1) Could it be air flow? Do I need to remove the chip loader or do something else to increase the air flow? The vent is open.

2) Do I just need to buy a torch and flame it up like I've seen here? 

Is there some other bit I'm missing? I'd love to finally be able to set this thing and forget it.


----------



## 73saint (Jul 4, 2018)

I think what makes mine work so well is air flow.  I use a torch, but before I had one it still stayed lit only it took more effort.  My firebox has two vents and I really think that is why it works so well. It seems to me that when folks do have trouble keeping them lit it’s oxygen more than it is anything else.


----------



## uncle eddie (Jul 4, 2018)

I had the same problem until I moved my AMNPS closer to the chip feeder tube and left the chip feeder tube part-way open so it can draw air.  Others do not have to do this...but this worked for me.  I also had to raise it up to the bottom grate and get it off the bottom.  Here is a pic.

The aluminum pans are simply drip pans.  I use them for a dozen smokes or so - or until they get nasty.  Make sure the meat drippings do not put out your AMNPS.

St. Louis Style pork ribs are in the stall...no water in the water pan either.  I just use it as another drip pan.


----------



## normanaj (Jul 4, 2018)

This why I went with AMNTS (the tube) with u-bolt mod.I always had issues with the tray,I too could never keep it lit and putting it near the chip loader made it unpredictable,too much smoke(and heat) or not enough smoke.

Stick that tube in the bottom left corner under the water pan,crack the chip loader open and smoke.


----------



## TomKnollRFV (Jul 4, 2018)

So my method with my AMNPS is I light it and let it go for a bit, then I put it in my smoker under the water pan, just so stuff isn't dripping into it.
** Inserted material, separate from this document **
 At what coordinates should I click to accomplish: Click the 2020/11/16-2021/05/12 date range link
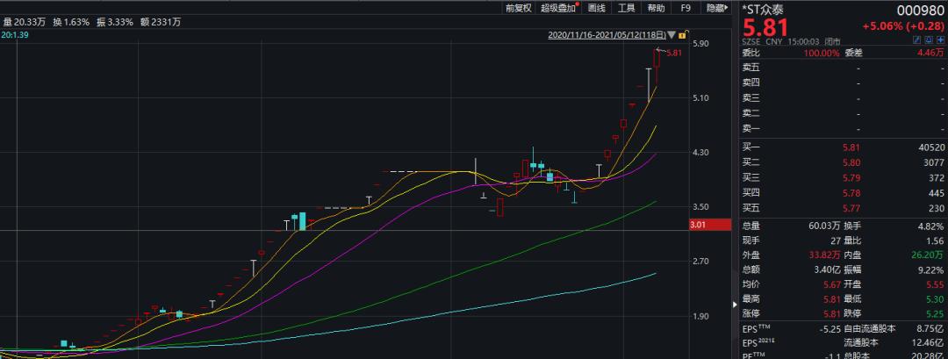click(607, 35)
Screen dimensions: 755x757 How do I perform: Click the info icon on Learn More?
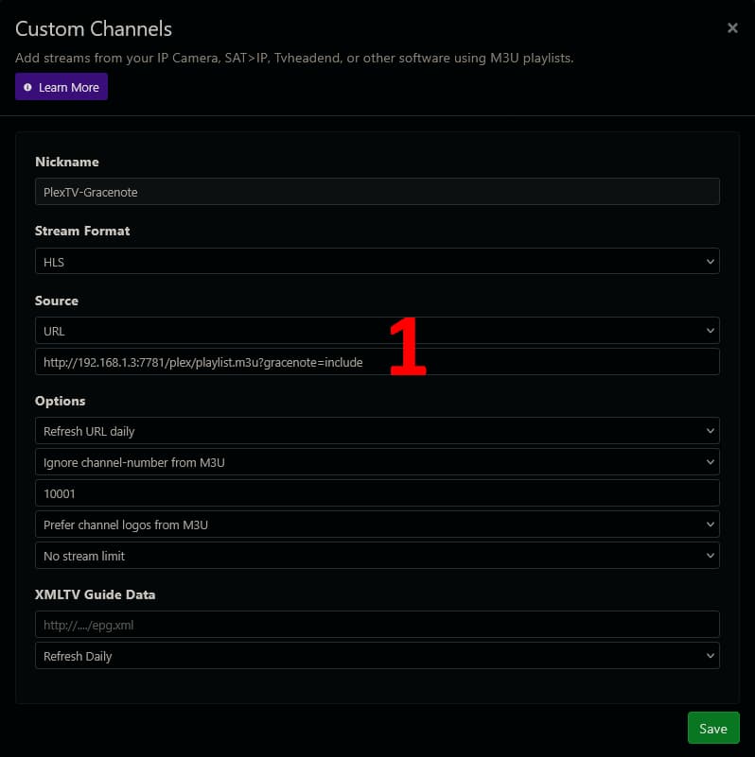pyautogui.click(x=27, y=87)
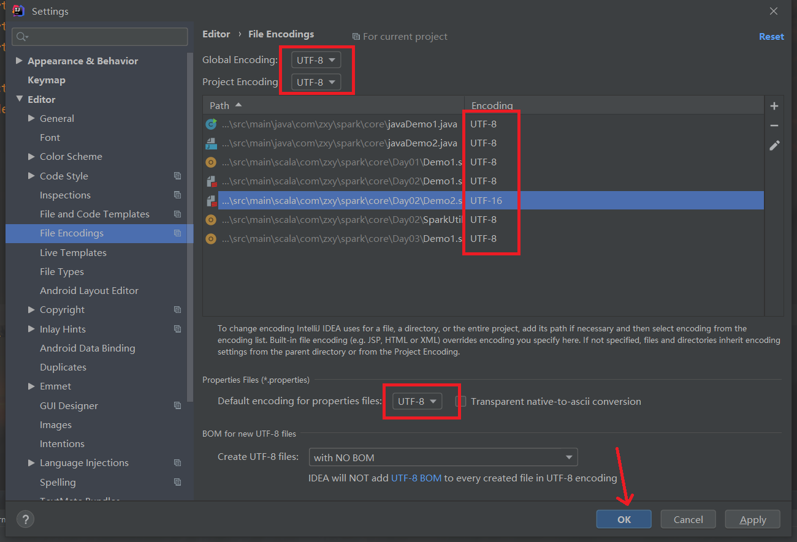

My top vent is about 50% open, and the chip loader tray isn't in at all. It's actually likely burning faster then is ideal, but I'd rather have 8 hours of good smoke then 12 hours of smoke with the chance she goes out when I'm asleep.

If this doesn't work, then I got nothing honestly. Also if you see a jet lighter, you can very likely use that to get the pellets going. Those suckers burn much hotter then a normal bic.


----------



## daveomak (Jul 4, 2018)

Pull the chip tube out 1.5-2"...  rotate to the dump position and you should be good to go....  Leave the exhaust wide open...


----------



## tddeangelo (Jul 4, 2018)

Look up the "mailbox mod" for an AMNPS with a cabinet smoker. I plan to run my AMNPS with my MES30 this way.


----------



## Rings Я Us (Jul 4, 2018)

Luckily I have the drip tray hole on the bottom of my smoker.  The 5x8 can sit over that air hole if I want to use it .  Mine is not a MES however


----------



## cmayna (Jul 4, 2018)

tddeangelo said:


> Look up the "mailbox mod" for an AMNPS with a cabinet smoker. I plan to run my AMNPS with my MES30 this way.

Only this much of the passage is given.